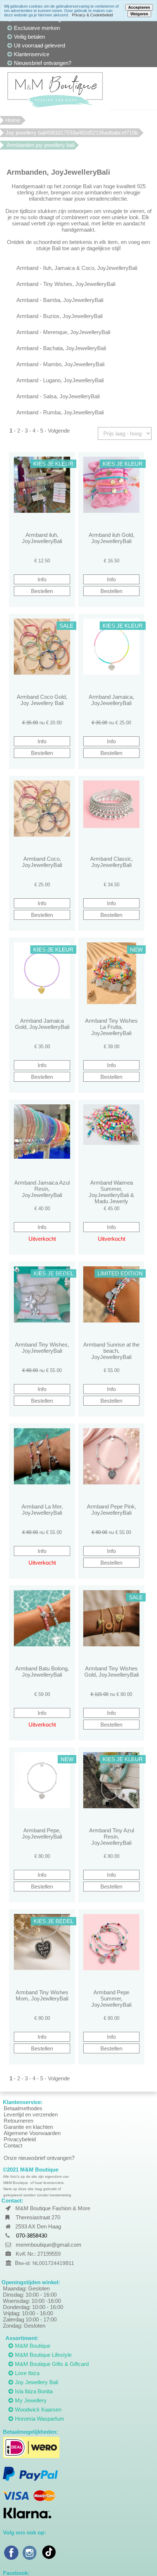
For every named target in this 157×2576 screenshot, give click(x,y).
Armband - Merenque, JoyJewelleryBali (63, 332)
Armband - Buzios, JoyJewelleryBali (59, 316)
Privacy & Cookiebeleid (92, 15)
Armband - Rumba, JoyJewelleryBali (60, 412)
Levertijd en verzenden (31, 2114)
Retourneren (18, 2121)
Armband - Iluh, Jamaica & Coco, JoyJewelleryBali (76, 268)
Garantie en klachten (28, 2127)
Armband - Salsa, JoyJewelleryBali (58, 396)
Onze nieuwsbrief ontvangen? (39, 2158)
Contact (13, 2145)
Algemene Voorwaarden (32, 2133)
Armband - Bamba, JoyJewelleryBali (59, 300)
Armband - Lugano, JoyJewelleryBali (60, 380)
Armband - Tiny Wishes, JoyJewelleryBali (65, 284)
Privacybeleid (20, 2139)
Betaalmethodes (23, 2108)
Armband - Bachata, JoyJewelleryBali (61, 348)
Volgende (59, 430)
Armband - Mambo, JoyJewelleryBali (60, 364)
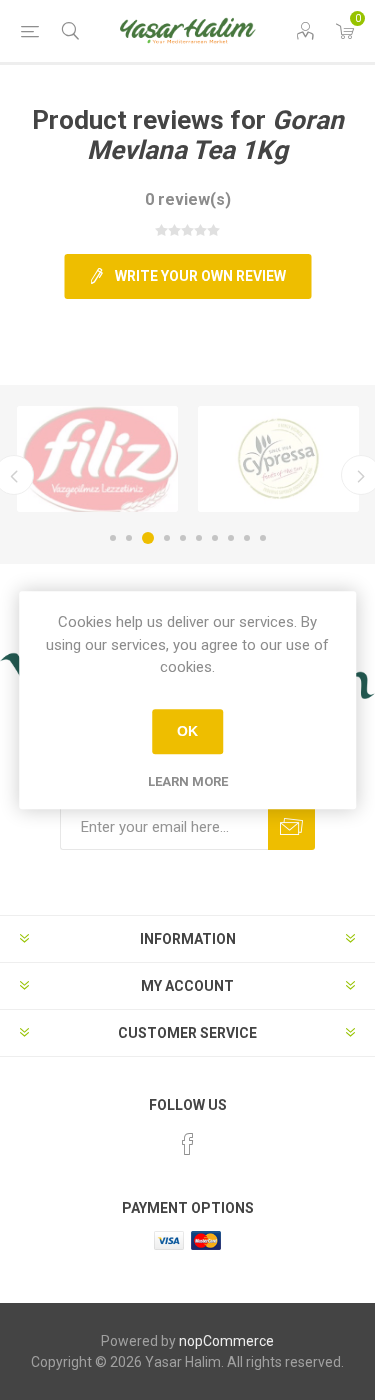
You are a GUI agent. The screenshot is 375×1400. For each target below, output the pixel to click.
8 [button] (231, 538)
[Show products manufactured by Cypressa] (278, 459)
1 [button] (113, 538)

--

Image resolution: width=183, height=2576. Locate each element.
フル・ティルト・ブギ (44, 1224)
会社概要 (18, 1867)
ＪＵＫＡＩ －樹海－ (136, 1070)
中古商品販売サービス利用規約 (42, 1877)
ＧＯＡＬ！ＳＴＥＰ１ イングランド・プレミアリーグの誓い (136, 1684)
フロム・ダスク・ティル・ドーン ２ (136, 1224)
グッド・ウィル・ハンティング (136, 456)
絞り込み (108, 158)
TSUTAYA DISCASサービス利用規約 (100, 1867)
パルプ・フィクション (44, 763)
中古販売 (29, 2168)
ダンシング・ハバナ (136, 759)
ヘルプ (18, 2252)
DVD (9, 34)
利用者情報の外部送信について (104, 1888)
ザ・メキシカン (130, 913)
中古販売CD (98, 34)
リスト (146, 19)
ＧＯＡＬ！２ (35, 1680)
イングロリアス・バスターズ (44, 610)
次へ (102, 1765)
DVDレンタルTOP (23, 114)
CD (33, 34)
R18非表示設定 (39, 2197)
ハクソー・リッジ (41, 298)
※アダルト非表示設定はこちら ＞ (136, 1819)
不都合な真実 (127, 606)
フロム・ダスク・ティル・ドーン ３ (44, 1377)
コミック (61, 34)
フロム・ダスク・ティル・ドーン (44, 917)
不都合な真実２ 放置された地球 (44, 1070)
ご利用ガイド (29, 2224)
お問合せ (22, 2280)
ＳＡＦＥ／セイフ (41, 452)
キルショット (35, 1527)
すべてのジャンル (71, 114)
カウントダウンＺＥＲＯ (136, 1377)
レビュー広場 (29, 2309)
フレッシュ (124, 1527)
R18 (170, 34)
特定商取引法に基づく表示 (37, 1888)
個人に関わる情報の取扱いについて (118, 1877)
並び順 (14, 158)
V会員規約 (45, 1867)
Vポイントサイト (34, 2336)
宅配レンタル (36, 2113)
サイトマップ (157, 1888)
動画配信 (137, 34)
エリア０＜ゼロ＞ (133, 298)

==

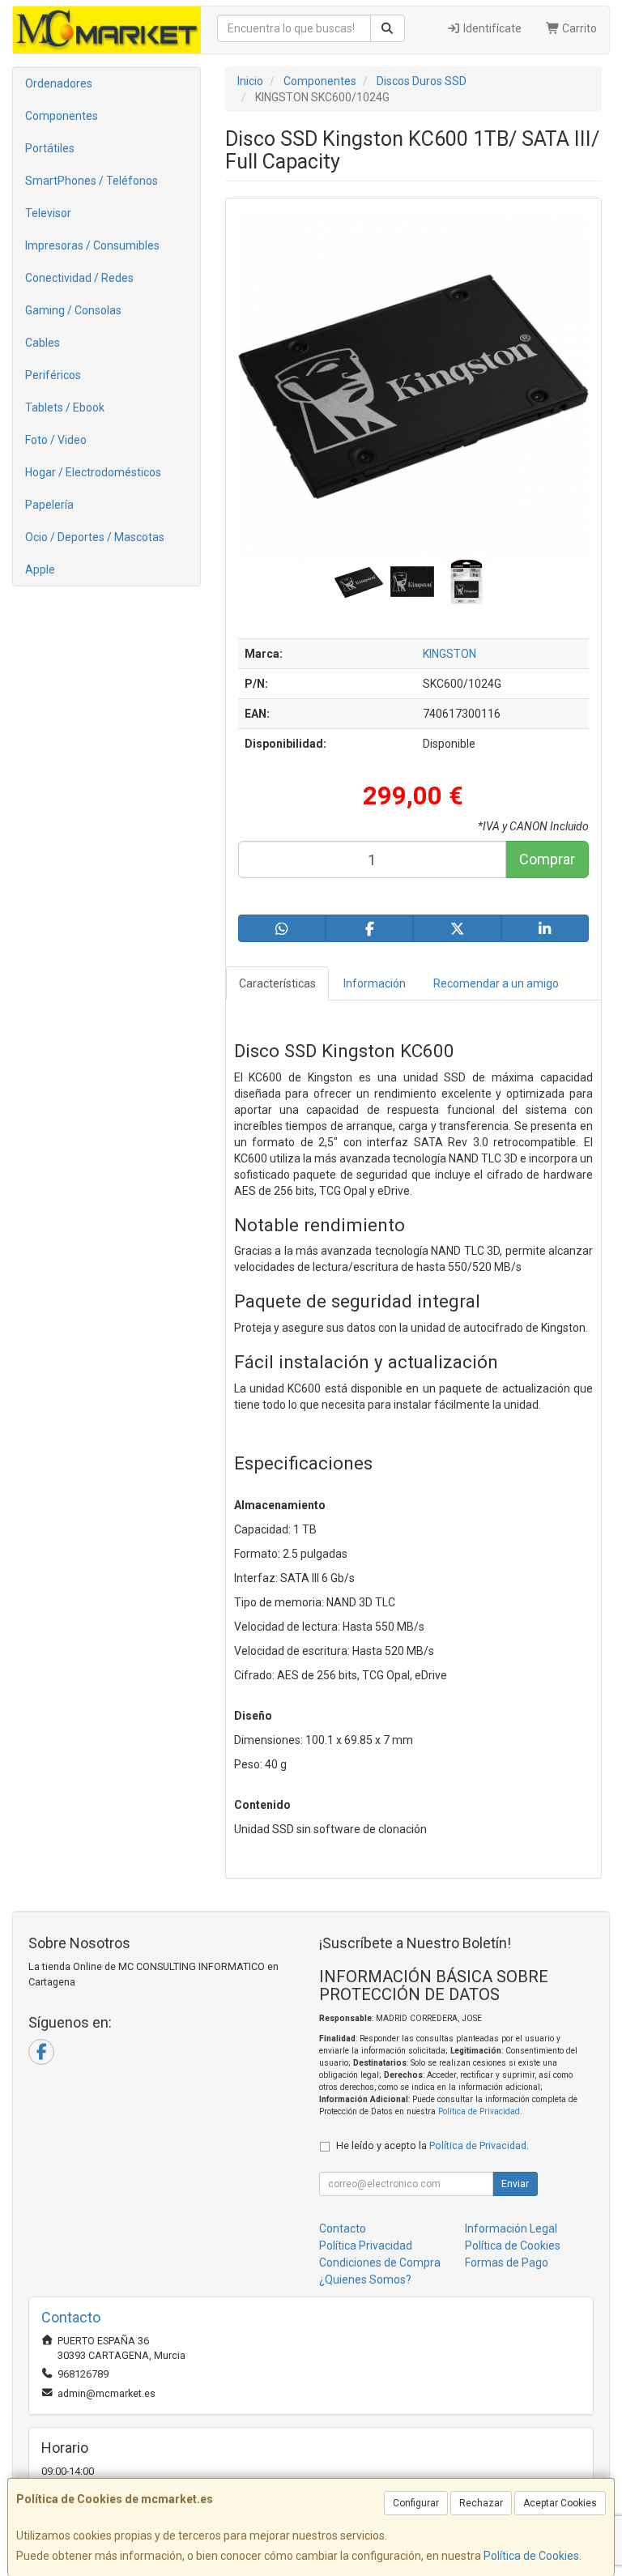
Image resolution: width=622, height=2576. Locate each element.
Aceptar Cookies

TASK GOAL> Using the data above, transcribe the lines that run from the line with "For every named" to the line with "Armband - Salsa, JoyJewelleryBali (58, 396)", both ends kept, and output nothing else.

RESULT>
For every named target in this 157×2576 screenshot, give click(x,y).
Armband - Merenque, JoyJewelleryBali (63, 332)
Armband - Buzios, JoyJewelleryBali (59, 316)
Privacy & Cookiebeleid (92, 15)
Armband - Rumba, JoyJewelleryBali (60, 412)
Levertijd en verzenden (31, 2114)
Retourneren (18, 2121)
Armband - Iluh, Jamaica & Coco, JoyJewelleryBali (76, 268)
Garantie en klachten (28, 2127)
Armband - Salsa, JoyJewelleryBali (58, 396)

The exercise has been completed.